[Teks Bacaan]:
◆ ◆ ◆

QRIS Tak Sekadar Barcode: Inilah Keris Modern Penjaga Ekonomi Digital RI
Dari Barcode ke Keris: Simbol Baru Kemandirian Finansial
QRIS (Quick Response Code Indonesian Standard) telah menjadi bagian dari keseharian masyarakat Indonesia, dari gerobak bakso pinggir jalan, masjid, sekolah, hingga koperasi dan BUMDes. Ia menyederhanakan transaksi hanya dengan satu barcode terpadu, menggantikan tumpukan QR code dari berbagai platform yang dulu membingungkan pelaku usaha kecil. Tapi lebih dari sekadar alat pembayaran, QRIS kini menjadi simbol politik digital yang lebih luas. Dalam laporan National Trade Estimate (NTE) Report on Foreign Trade Barriers 2025, QRIS dan GPN disebut sebagai penghalang perdagangan oleh Kantor Perwakilan Dagang Amerika Serikat (USTR). Ini bukan pertama kalinya kemandirian teknologi dari negara berkembang disorot negatif oleh negara maju.
Namun di Indonesia, QRIS tak sekadar singkatan teknis. Ia bahkan kerap diplesetkan menjadi "Keris", sebuah simbol budaya yang mendalam. Keris adalah warisan budaya tak benda Indonesia yang diakui UNESCO sejak 2005, melambangkan kehormatan, tanggung jawab, kemerdekaan, hingga spiritualitas. Ketika QRIS disebut "keris digital", itu bukan sekadar candaan, tapi representasi dari semangat Indonesia untuk membangun sistem finansial mandiri yang tidak bergantung pada infrastruktur asing. Di tengah tekanan global, QRIS adalah langkah afirmatif, bukti bahwa negara ini tidak hanya ingin jadi pasar, tapi juga tuan rumah di negeri sendiri.

◆ ◆ ◆

[Data Latihan]:
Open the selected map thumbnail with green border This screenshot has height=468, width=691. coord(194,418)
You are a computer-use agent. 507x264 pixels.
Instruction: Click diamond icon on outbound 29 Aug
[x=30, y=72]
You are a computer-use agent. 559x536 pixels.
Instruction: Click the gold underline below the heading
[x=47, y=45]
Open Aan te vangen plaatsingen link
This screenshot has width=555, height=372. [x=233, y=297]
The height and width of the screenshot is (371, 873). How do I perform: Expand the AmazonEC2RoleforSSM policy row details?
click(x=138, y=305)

◆ ◆ ◆

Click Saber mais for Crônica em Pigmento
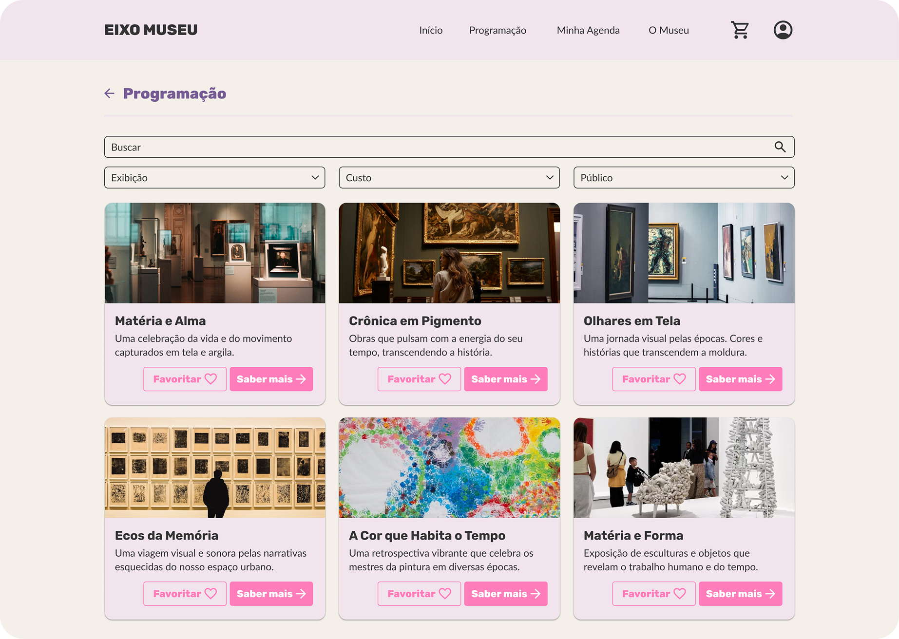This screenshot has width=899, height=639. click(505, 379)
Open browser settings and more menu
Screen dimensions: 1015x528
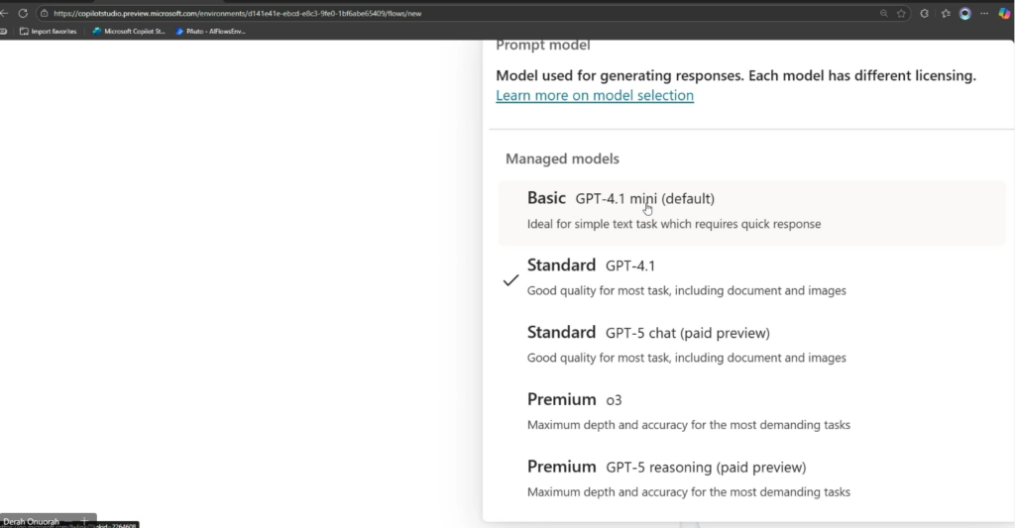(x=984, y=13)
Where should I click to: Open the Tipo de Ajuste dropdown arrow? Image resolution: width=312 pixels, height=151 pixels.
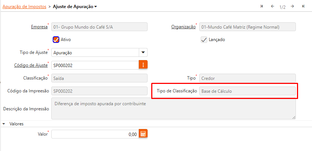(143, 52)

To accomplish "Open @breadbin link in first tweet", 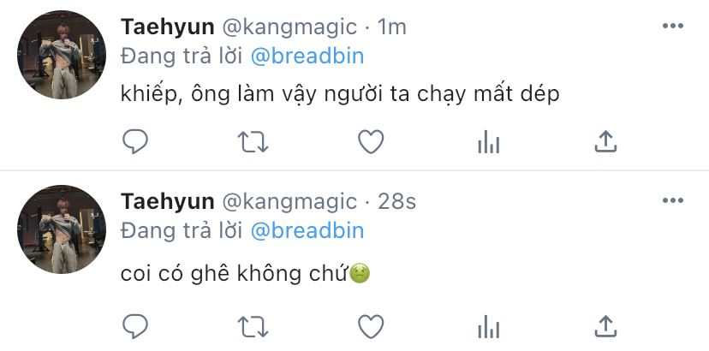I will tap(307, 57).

◆ ◆ ◆

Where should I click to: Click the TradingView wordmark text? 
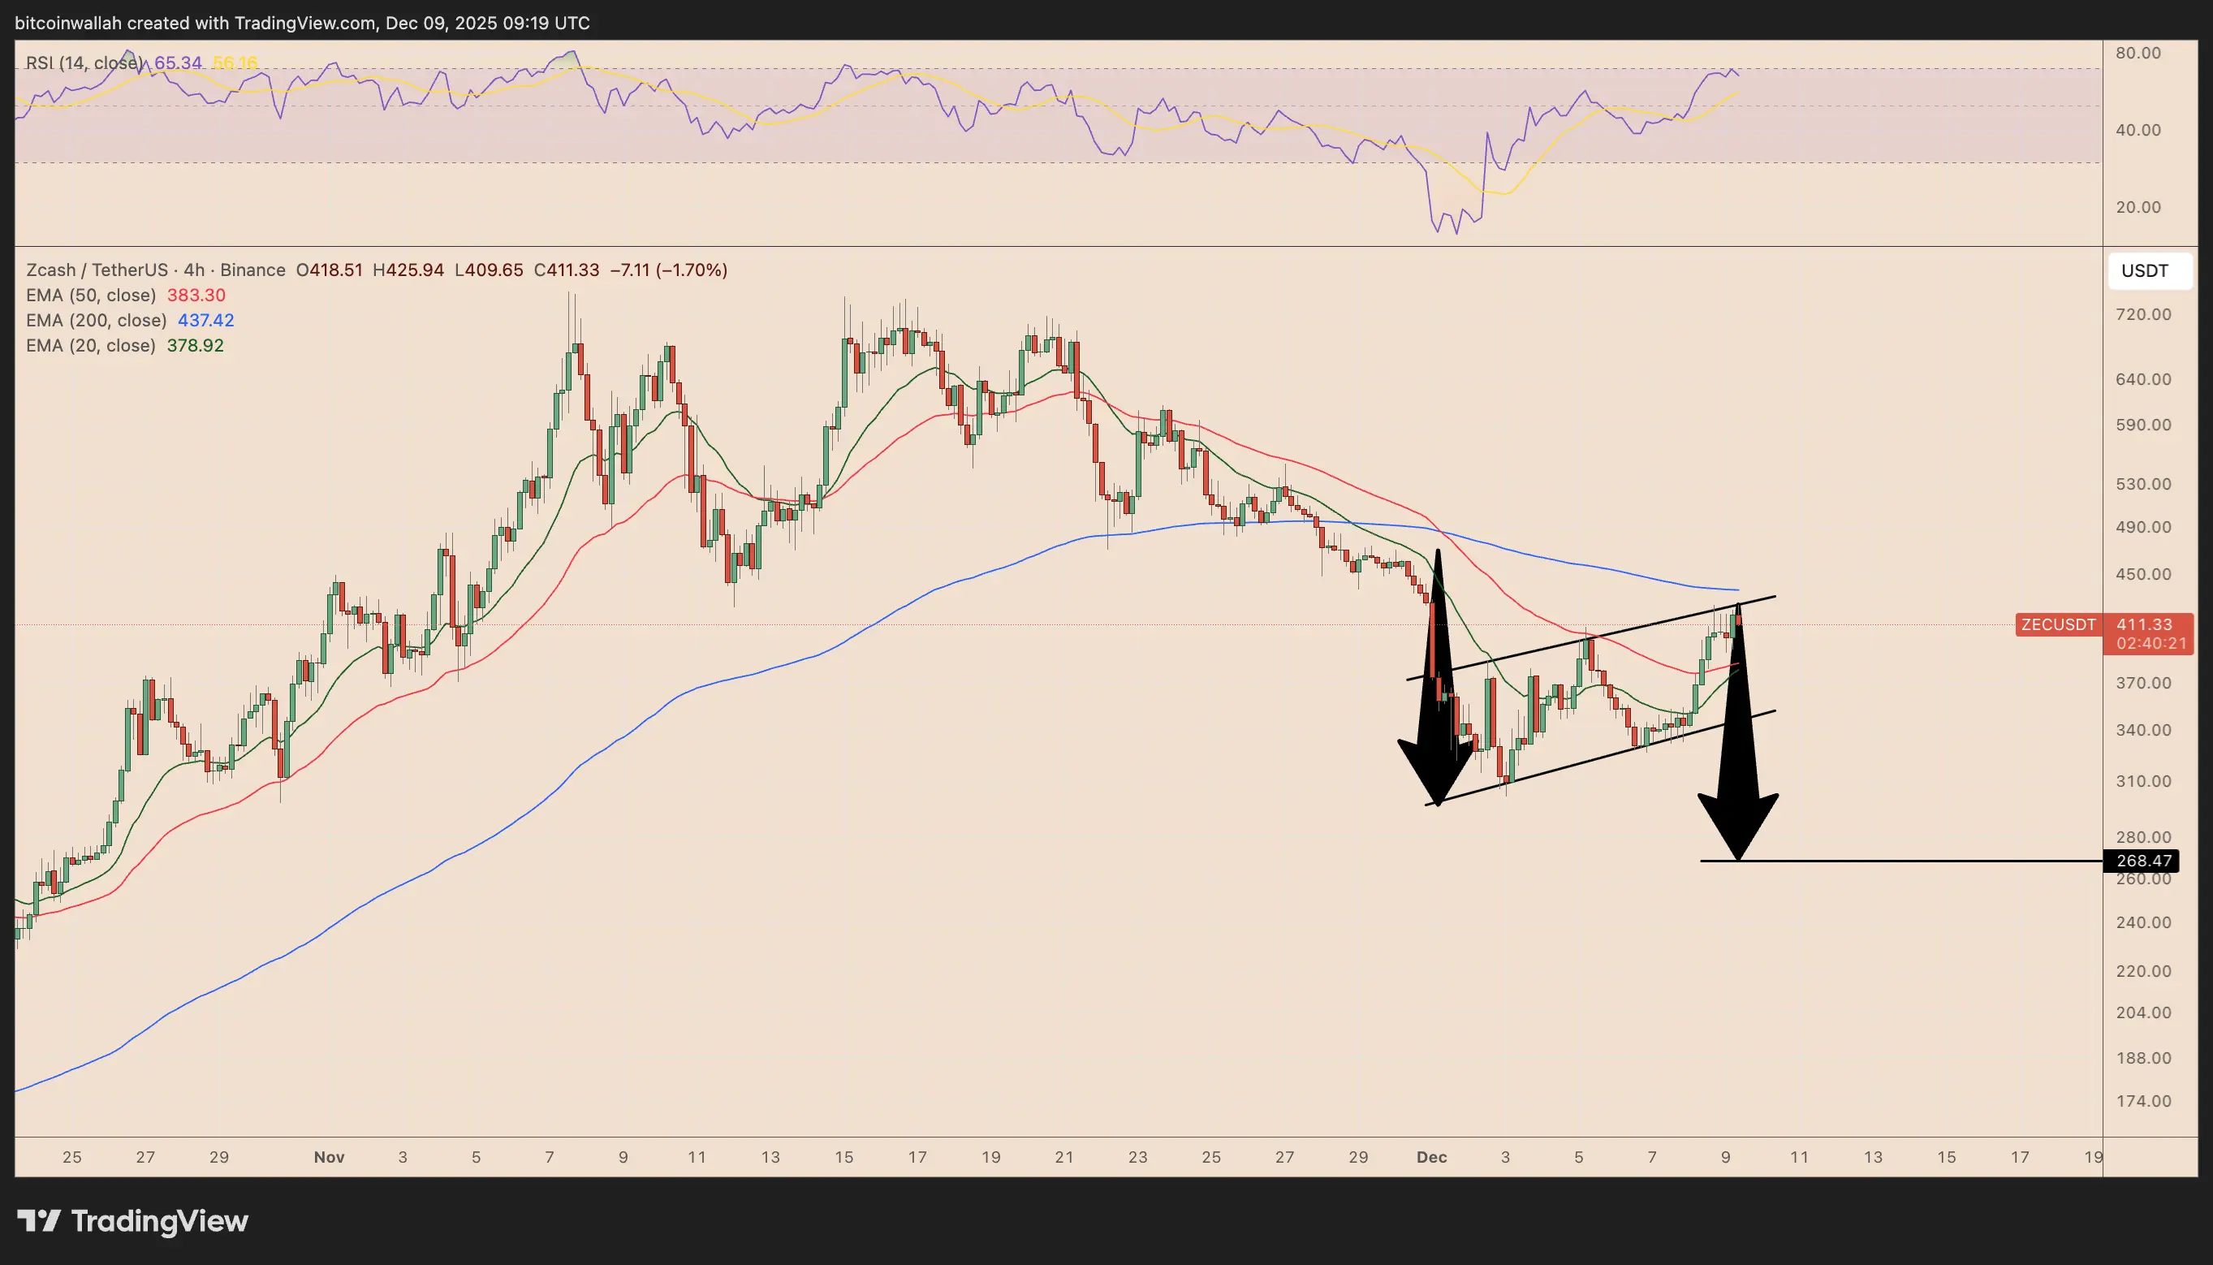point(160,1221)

◆ ◆ ◆

[Soal Latihan]:
(1) Tulis ulang entri persis sama, mulai dari baris yang memuat "You are a computer-use agent. 559x536 pixels." sampai dengan baris yang memuat "click(x=138, y=305)".
(2) Teruskan teks tentang QRIS setelah kalimat terakhirnya.
Teks bacaan dan entri di atas diambil dari sumber yang berbeda.

[Jawaban]:
(1)
You are a computer-use agent. 559x536 pixels.
Instruction: Click the gold underline below the heading
[x=47, y=45]
Open Aan te vangen plaatsingen link
This screenshot has width=555, height=372. [x=233, y=297]
The height and width of the screenshot is (371, 873). How do I perform: Expand the AmazonEC2RoleforSSM policy row details?
click(x=138, y=305)

(2)
Standar Global atau Standar Ganda?
Tudingan USTR terhadap QRIS dan GPN sebagai penghambat perdagangan seolah menegasikan fakta bahwa sistem ini justru dibangun di atas standar internasional. QRIS mengacu pada spesifikasi EMVCo (Europay, Mastercard, dan VisaCo), standar global yang digunakan banyak negara untuk memastikan interoperabilitas dan keamanan transaksi berbasis QR code. India punya Bharat QR, Thailand punya PromptPay, Singapura punya SGQR, semuanya dibangun atas prinsip serupa. Bahkan Bank Indonesia telah mendorong integrasi lintas batas antara QRIS dengan negara-negara ASEAN, termasuk kerja sama pembayaran lintas negara dengan Thailand dan Malaysia yang mendukung transaksi lintas negara berbasis mata uang lokal.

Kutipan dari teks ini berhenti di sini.